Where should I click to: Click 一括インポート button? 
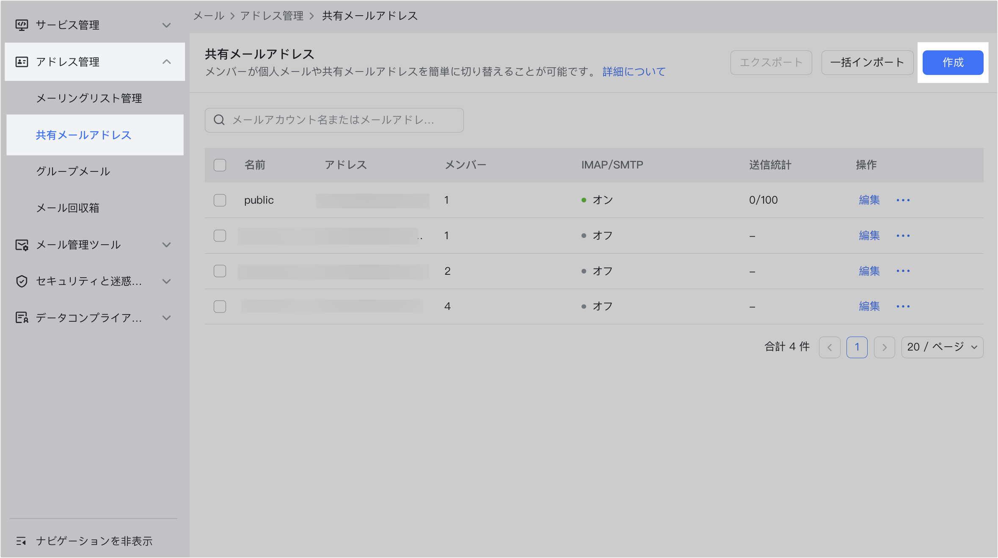pyautogui.click(x=867, y=63)
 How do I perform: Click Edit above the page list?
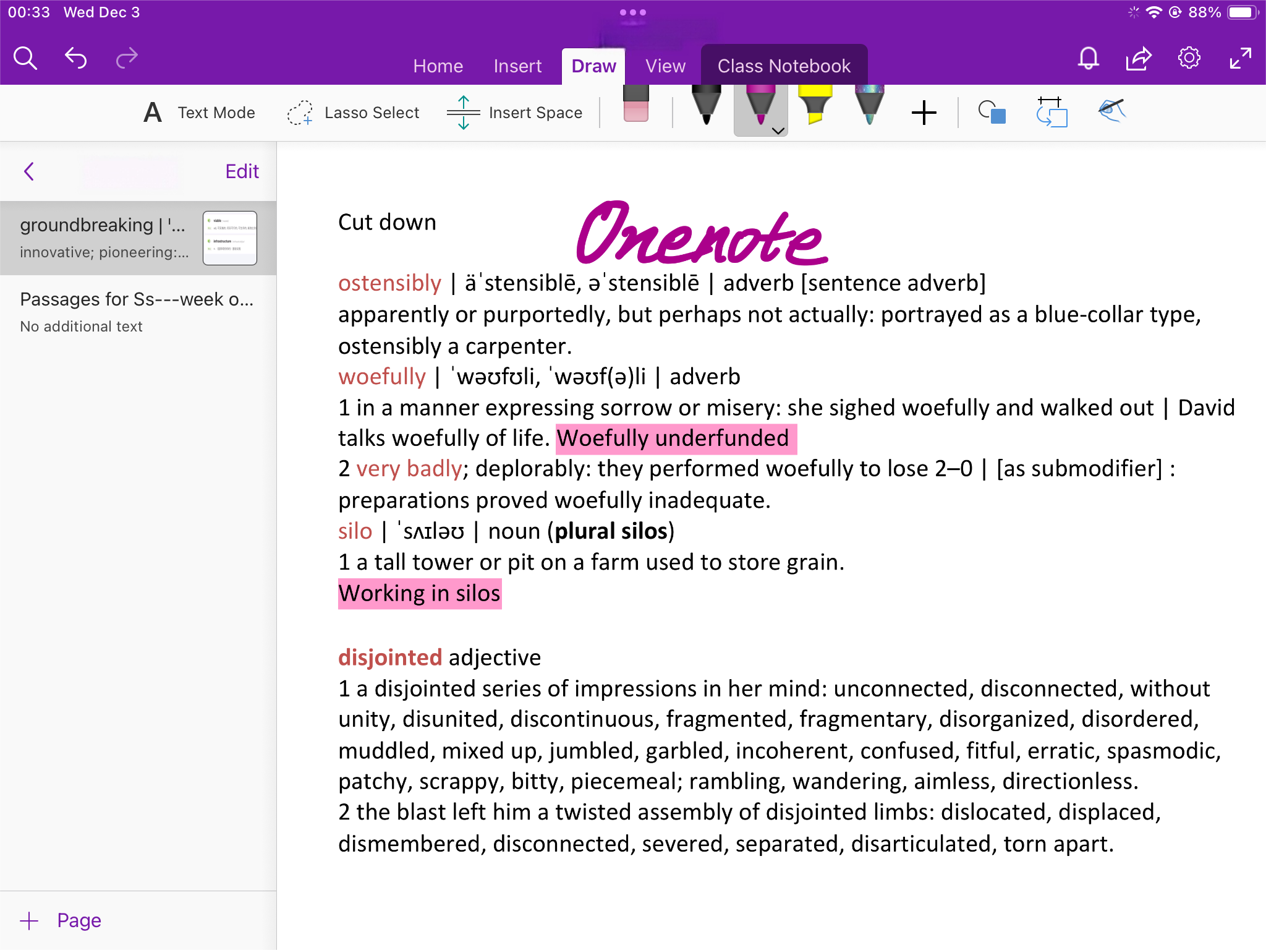pyautogui.click(x=241, y=171)
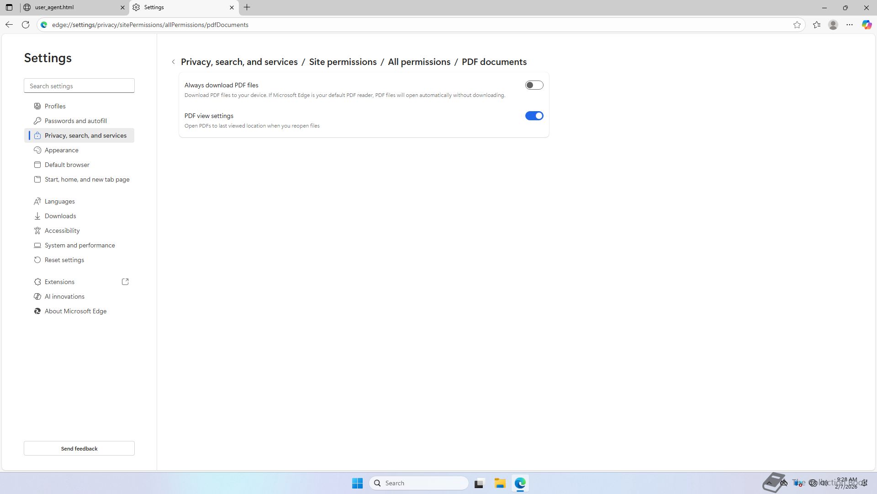Click Send feedback button
This screenshot has height=494, width=877.
coord(79,448)
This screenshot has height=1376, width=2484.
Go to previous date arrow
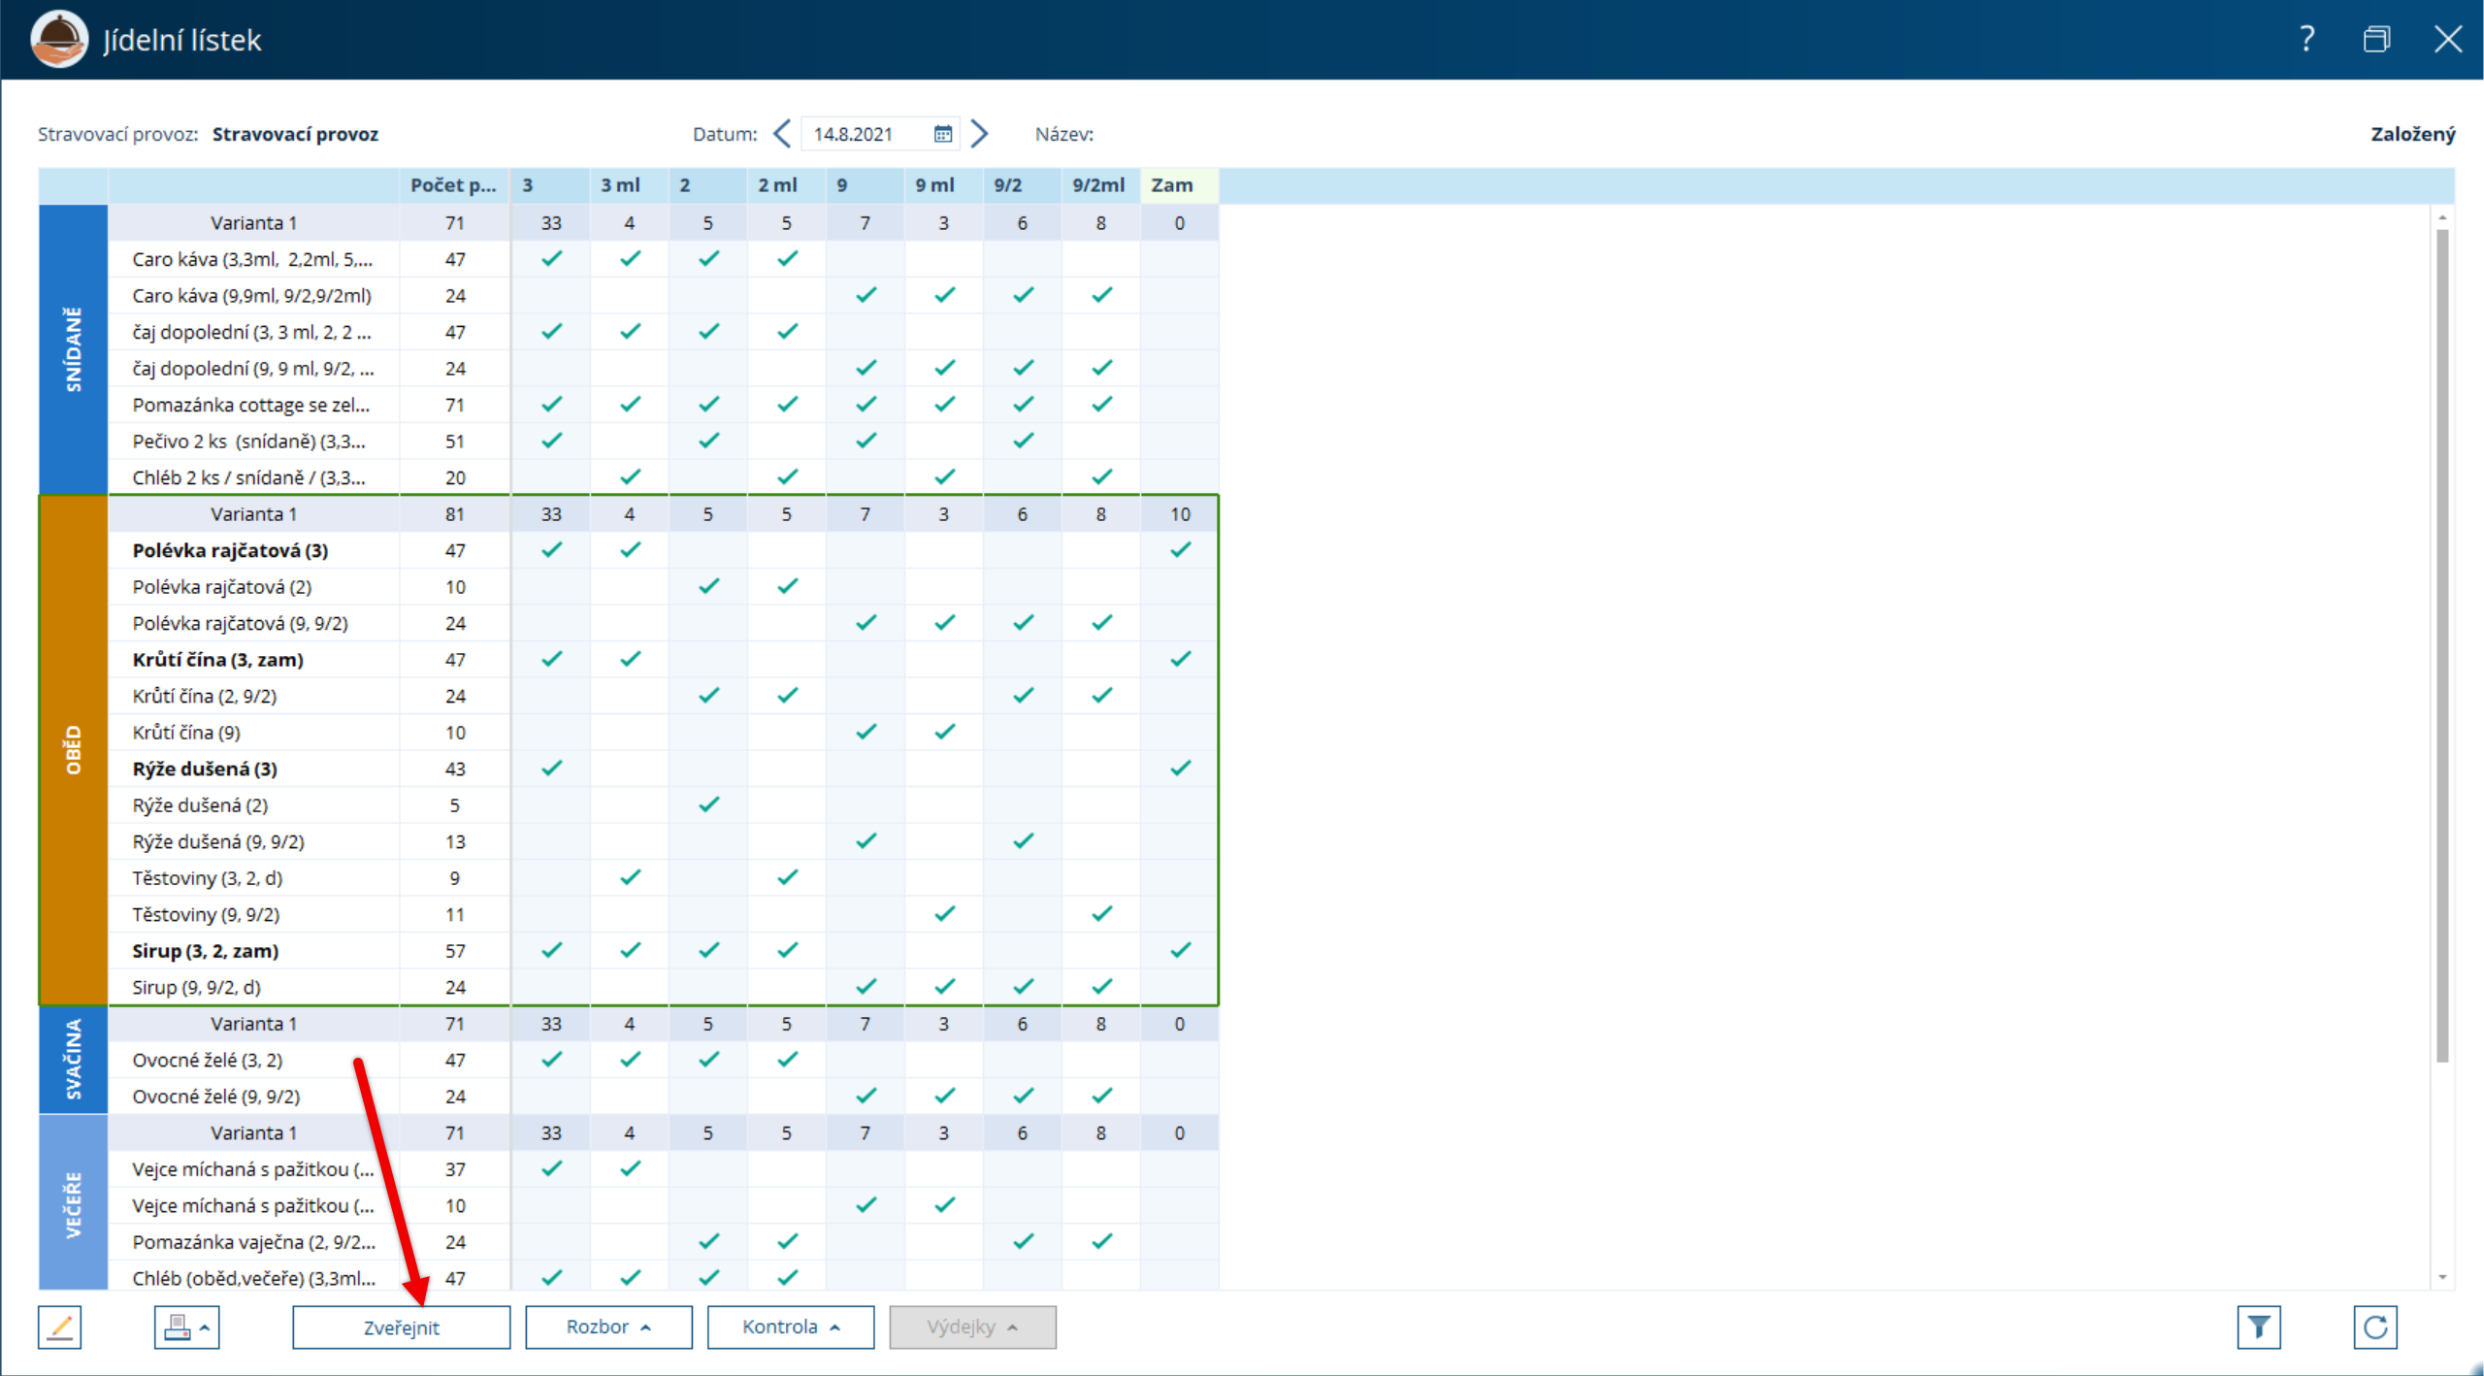click(782, 134)
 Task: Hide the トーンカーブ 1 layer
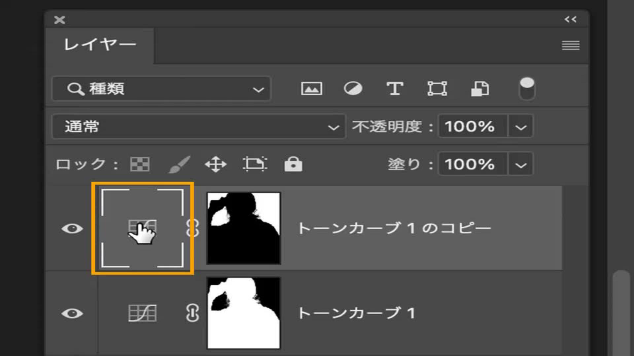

···

» WORK ORDER
Beginning with the line that contains "This screenshot has height=1376, width=2484.", write out the remaining lines of the listing above through the last, exactly and only those, without pictures.

» SOLUTION FOR THIS PROBLEM
This screenshot has height=1376, width=2484.
Go to previous date arrow
click(782, 134)
 Task: Hide the トーンカーブ 1 layer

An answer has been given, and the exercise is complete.